[Pointing rows for text and elements]
* Begin *

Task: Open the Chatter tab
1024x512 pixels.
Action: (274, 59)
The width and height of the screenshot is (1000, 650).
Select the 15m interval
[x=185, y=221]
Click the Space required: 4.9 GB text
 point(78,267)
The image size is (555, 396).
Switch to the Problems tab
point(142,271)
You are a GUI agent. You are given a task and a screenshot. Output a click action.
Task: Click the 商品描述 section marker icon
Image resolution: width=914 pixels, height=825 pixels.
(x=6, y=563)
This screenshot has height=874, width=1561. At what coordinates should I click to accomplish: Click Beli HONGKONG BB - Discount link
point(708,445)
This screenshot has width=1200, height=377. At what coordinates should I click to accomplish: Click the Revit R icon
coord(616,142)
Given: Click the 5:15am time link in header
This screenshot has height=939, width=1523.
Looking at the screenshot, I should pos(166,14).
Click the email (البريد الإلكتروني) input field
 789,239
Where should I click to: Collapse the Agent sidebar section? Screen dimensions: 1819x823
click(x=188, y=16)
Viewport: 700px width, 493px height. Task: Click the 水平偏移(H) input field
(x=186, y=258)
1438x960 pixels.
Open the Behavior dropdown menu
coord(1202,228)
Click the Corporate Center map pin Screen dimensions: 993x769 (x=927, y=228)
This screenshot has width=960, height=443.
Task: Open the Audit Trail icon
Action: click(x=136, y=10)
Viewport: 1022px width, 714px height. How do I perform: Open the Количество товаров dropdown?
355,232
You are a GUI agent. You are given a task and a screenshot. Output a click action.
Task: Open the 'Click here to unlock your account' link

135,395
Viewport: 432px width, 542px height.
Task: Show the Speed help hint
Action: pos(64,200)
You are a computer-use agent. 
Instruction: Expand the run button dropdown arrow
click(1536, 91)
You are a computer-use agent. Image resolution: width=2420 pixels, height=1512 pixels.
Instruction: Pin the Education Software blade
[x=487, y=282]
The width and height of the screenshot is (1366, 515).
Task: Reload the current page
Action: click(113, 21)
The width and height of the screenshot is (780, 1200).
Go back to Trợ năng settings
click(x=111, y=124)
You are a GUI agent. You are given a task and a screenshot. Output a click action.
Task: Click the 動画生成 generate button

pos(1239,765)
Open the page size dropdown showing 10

* End *

PROBLEM STATEMENT> Please switch every "dropdown" in the rows above to "drop-down" and write the rows out again, leaving everything else unchanged.

ANSWER TO THE EXERCISE>
Task: Open the Chatter tab
1024x512 pixels.
Action: (274, 59)
The width and height of the screenshot is (1000, 650).
Select the 15m interval
[x=185, y=221]
Click the Space required: 4.9 GB text
 point(78,267)
The image size is (555, 396).
Switch to the Problems tab
point(142,271)
You are a GUI agent. You are given a task and a screenshot. Output a click action.
Task: Click the 商品描述 section marker icon
Image resolution: width=914 pixels, height=825 pixels.
(x=6, y=563)
This screenshot has height=874, width=1561. At what coordinates should I click to accomplish: Click Beli HONGKONG BB - Discount link
point(708,445)
This screenshot has width=1200, height=377. At what coordinates should I click to accomplish: Click the Revit R icon
coord(616,142)
Given: Click the 5:15am time link in header
This screenshot has height=939, width=1523.
Looking at the screenshot, I should pos(166,14).
Click the email (البريد الإلكتروني) input field
 789,239
Where should I click to: Collapse the Agent sidebar section? Screen dimensions: 1819x823
click(x=188, y=16)
Viewport: 700px width, 493px height. Task: Click the 水平偏移(H) input field
(x=186, y=258)
1438x960 pixels.
Open the Behavior drop-down menu
coord(1202,228)
Click the Corporate Center map pin Screen dimensions: 993x769 (x=927, y=228)
This screenshot has width=960, height=443.
Task: Open the Audit Trail icon
Action: click(x=136, y=10)
Viewport: 1022px width, 714px height. How do I perform: Open the Количество товаров drop-down?
355,232
You are a GUI agent. You are given a task and a screenshot. Output a click action.
Task: Open the 'Click here to unlock your account' link

135,395
Viewport: 432px width, 542px height.
Task: Show the Speed help hint
Action: pos(64,200)
You are a computer-use agent. 
Instruction: Expand the run button drop-down arrow
click(1536, 91)
You are a computer-use agent. Image resolution: width=2420 pixels, height=1512 pixels.
Instruction: Pin the Education Software blade
[x=487, y=282]
The width and height of the screenshot is (1366, 515).
Task: Reload the current page
Action: click(113, 21)
The width and height of the screenshot is (780, 1200).
Go back to Trợ năng settings
click(x=111, y=124)
You are a GUI agent. You are given a task and a screenshot. Output a click action.
Task: Click the 動画生成 generate button

pos(1239,765)
Open the page size drop-down showing 10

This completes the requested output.